Make some noise and help to wake up the fruit trees at Steyning Community Orchard with the annual Wassail.
Mythago Morris will once again be leading the proceedings, following the traditions of the ancient ritual, with the aim of preparing the trees for a fruitful harvest.
The annual Steyning Wassail will be on Saturday, January 19, starting and finishing at Steyning Cricket Club. Gather from 6pm for a 6.30pm start, when the morris dancers, dressed in black with coloured masks, will get things going and encourage everyone to follow them up to the orchard at the top of Memorial Playing Field.
The Wassail is free, though donations will be welcome, and everyone is invited to join the orchard volunteers afterwards for music with homemade soup and rolls in the cricket club. Entrance is £3 adults, £1.50 children, and the bar will be open.
Torches and sturdy shoes are advised.
Bob Platt, from Steyning Community Orchard, said: “The purpose of this ancient ceremony is to scare off evil spirits and wake the trees from their winter slumbers, so it involves a great deal of chanting, singing, rattling, banging and whistling.
“We are encouraged to make as much noise as possible, the objective being to wake the trees up from their winter slumbers and to frighten off evil spirits.”
An offering of toast dipped in cider is hung on the trees and the rituals ends with everyone running, screaming, away from the orchard.
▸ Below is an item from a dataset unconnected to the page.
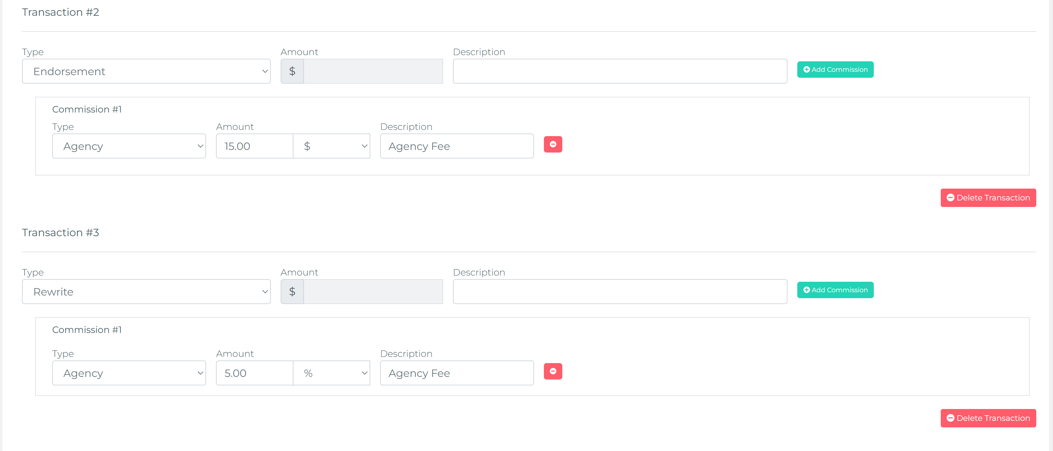Focus Transaction #2 Description field
Image resolution: width=1053 pixels, height=451 pixels.
coord(619,71)
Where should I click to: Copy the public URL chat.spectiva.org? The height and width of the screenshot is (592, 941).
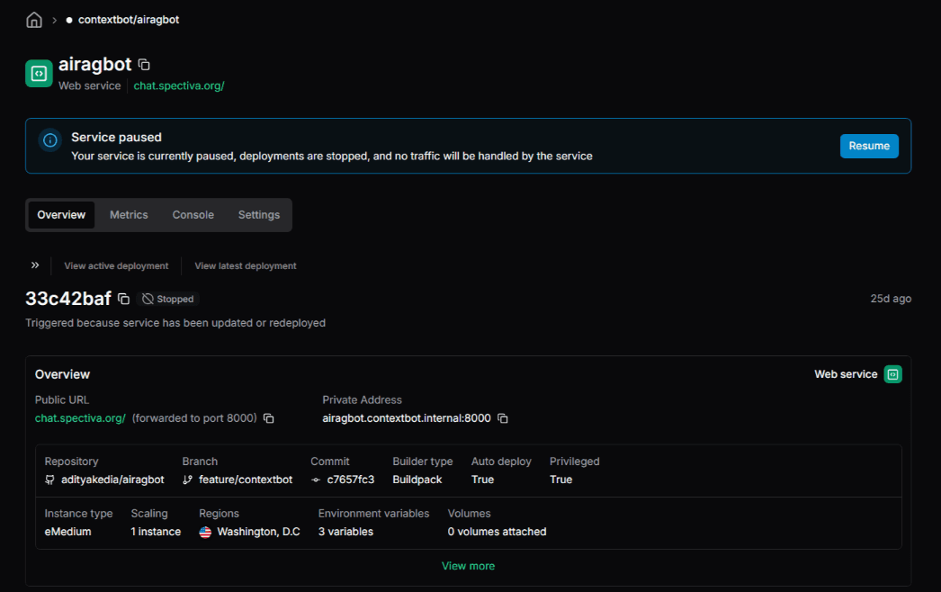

This apparently carries the evil spirits away from the trees.
Wassail, or howling as it is sometimes referred to in Sussex, is a winter celebration to ensure an orchard is fruitful in the coming months.
Mythago sets out to tell stories through a combination of music, dance, verse and song. They will explain the rituals, their origins and meaning, and hand out song-sheets so everyone can join in.